Selective dopamine-1 agonist therapy in severe hypertension: effects of intravenous fenoldopam.

To determine the effects of dopamine-1 agonist therapy in severe hypertension, blood pressure, heart rate, catecholamines and left ventricular function were studied in 18 patients (10 with renal disease) with diastolic blood pressure greater than 120 mm Hg (range 124 to 160) after intravenous fenoldopam therapy. Constant infusions of fenoldopam were titrated upward every 10 to 20 min from an initial dose of 0.1 microgram/kg per min to a maximal dose of 0.9 microgram/kg per min. The therapeutic goal of a supine diastolic blood pressure of less than 110 mm Hg was achieved in every patient within 1 h at an average dose of 0.34 +/- 0.22 microgram/kg per min.
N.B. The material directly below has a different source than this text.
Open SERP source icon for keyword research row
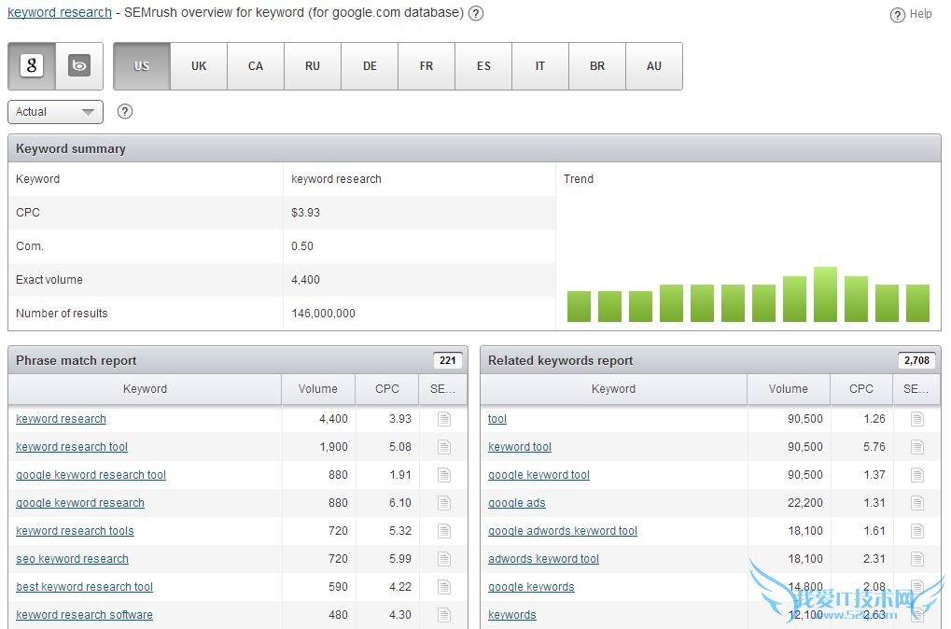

Blood pressure decreased from 214/134 +/- 33/10 mm Hg at baseline to 170/96 +/- 29/7 mm Hg (p less than 0.0001) at 3 h, whereas heart rate increased from 77 +/- 23 to 88 +/- 21 beats/min (p less than 0.01). Plasma norepinephrine increased during the fenoldopam infusion; epinephrine and dopamine levels did not change. Two indexes of left ventricular function (end-systolic dimension and isovolumic relaxation time) improved during the fenoldopam infusion, but mitral flow velocities during ventricular filling were unchanged. Side effects of intravenous fenoldopam were mild, transient and associated with the marked vasodilatory properties of the drug. Thus, fenoldopam is safe and effective as a parenteral monotherapy in patients with severe essential and renovascular hypertension. Preliminary data suggest that blood pressure reduction with selective dopamine-1 agonist therapy is accompanied by improved left ventricular function.